─── Excerpt ───

As Craig Wilson said of Bossypants in USA Today, "It's not every day you read something that makes you laugh out loud every other page. Then again, Tina Fey doesn't write a book every day." So we hope you will read this book and join the discussion: Tuesday, April 3, at 6:30 p.m. at Main Library; Thursday, April 19, at 11:00 a.m. at West Ashley Branch Library, and here on the blog.

Tuesday, February 14, 2012

March Notfiction Book Discussions

How does one write a biography of a woman from whom, at best, only one written word survives? Whose story we know from sources who never knew her? Whose political rivals shaped her story for their own benefit? A woman whom we think we know today from salacious depictions in film and literature?

Cleopatra: A Life by Stacy Schiff acknowledges that Cleopatra "seems the joint creation of Roman propagandists and Hollywood directors," yet Pulitzer Prize-winning biographer Schiff takes on the daunting task of discovering who she really was. Schiff notes that "[t]o restore Cleopatra is as much to salvage the few facts as to peel away the encrusted myth and the hoary propaganda." Schiff returns to the classical sources, carefully separating fact from fiction, helping us understand the varied perspectives of Cleopatra's biographers over the centuries, emancipating the Egyptian queen from the stereotype of seductress and restoring the true story of her political acumen in the glittering and treacherous world of Ptolemaic Egypt.

According to biographer Joseph J. Ellis, "It is a beautiful pairing--the most alluring and elusive woman in recorded history, and one of the most gifted biographers of our time. Style, like leadership, is difficult to define, but we know it when we see it. We see it here on every page."

To view images of Cleopatra as she has been imagined through the ages, read Goddess, Queen, Celebrity: 11 Iconic Images of Cleopatra and Why They're Wrong, an essay with photographs by Stacy Schiff in Huffington Post (2010) and All Hail Cleopatra !, a review with photographs by Michael Korda in The Daily Beast (2010).

We hope you will join the discussion: Tuesday, March 6, at Main Library at 6:30 p.m.; Thursday, March 22, at West Ashley Branch Library at 11:00 a.m.; and here on the blog.

─── Material ───

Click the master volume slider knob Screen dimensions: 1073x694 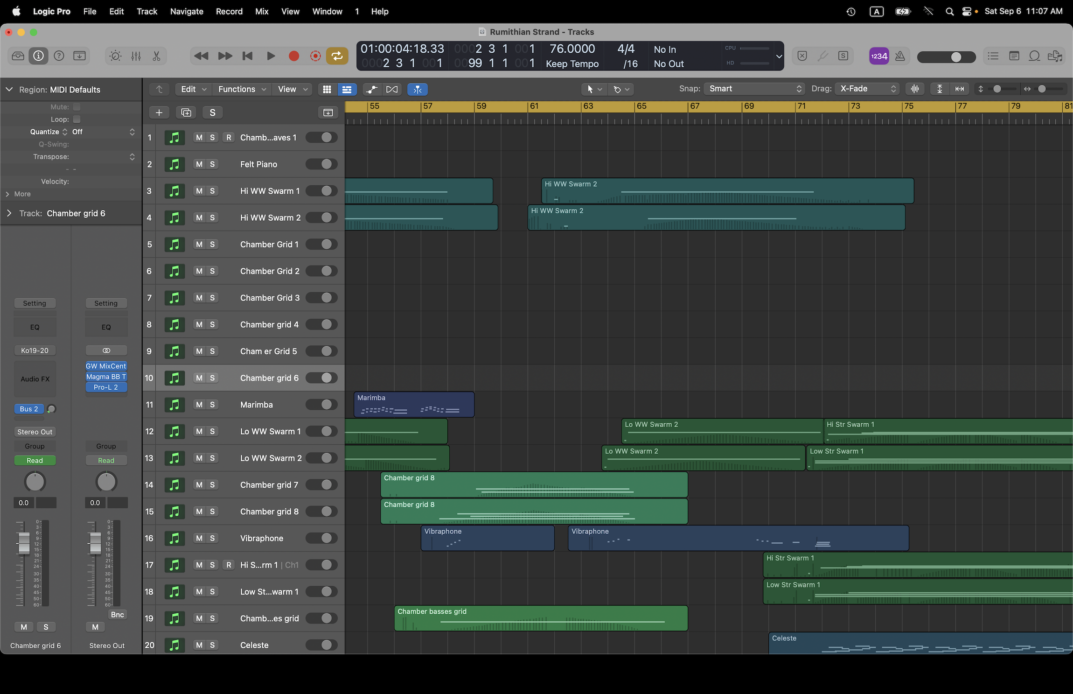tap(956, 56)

───
─── Material ───

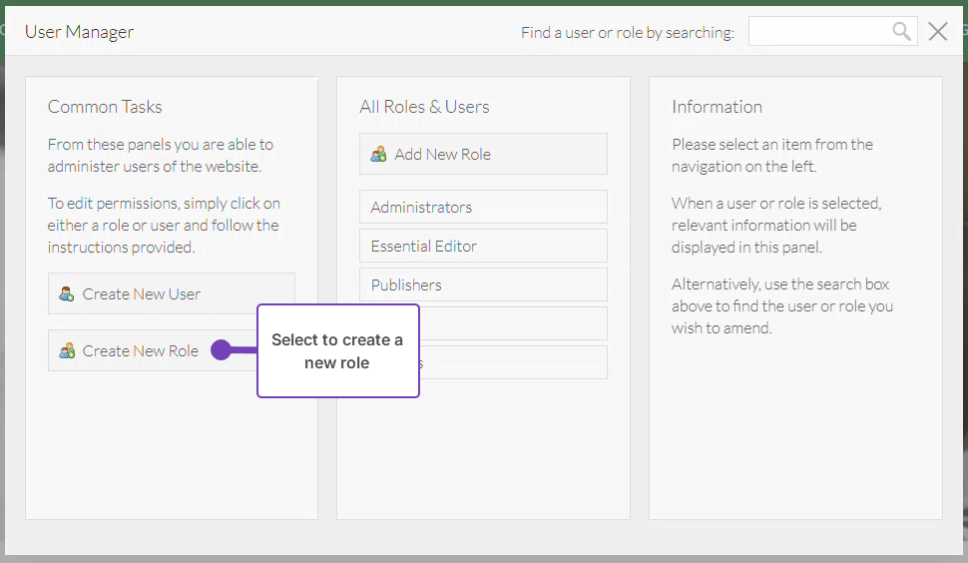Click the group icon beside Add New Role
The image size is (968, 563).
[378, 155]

───
─── Material ───

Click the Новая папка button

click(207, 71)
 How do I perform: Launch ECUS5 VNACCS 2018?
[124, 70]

───

**Written instruction**.
Resume the library blog post about book discussions, writing on from its last sentence. The entries aren't needed for what comes next.

**Output for this task**.
Friday, January 20, 2012

February Not Fiction Book Discussions

Last month, we read a biography of Michel de Montaigne, who created the genre of writing we know as the personal essay. Montaigne wrote as an attempt to discover what he thought and felt about the world around him. This month, we will discuss Pulphead: Essays by John Jeremiah Sullivan, which continues, over 400 years later, in the spirit of that tradition.

Sullivan, a writer for GQ, The New York Times Magazine, Harper's Magazine, and others, has been called by his peers one of the best essayists of his generation, a "writer's-writer's writer." In Pulphead, Sullivan gathers together deeply researched and reported essays on American culture, "popular, unpopular, and at times completely forgotten" (book jacket)--think Axl Rose and Michael Jackson, but also think Andrew Lytle, last of the Southern Agrarians, and Constantine Rafinesque, 19th century naturalist. Inserting himself as a character in most of the essays, Sullivan writes with humor, curiosity, and, most of all, empathy for his subjects' personal sense of purpose and dignity. Through this character's great interest in the world around him, especially those people and events we think we understand but do not, or those people and events that might otherwise be forgotten, we as readers are drawn to consider his subjects with fresh eyes and an open mind. What picture of us as culture do the essays present? And what purpose does Sullivan's persona serve in guiding us on this tour?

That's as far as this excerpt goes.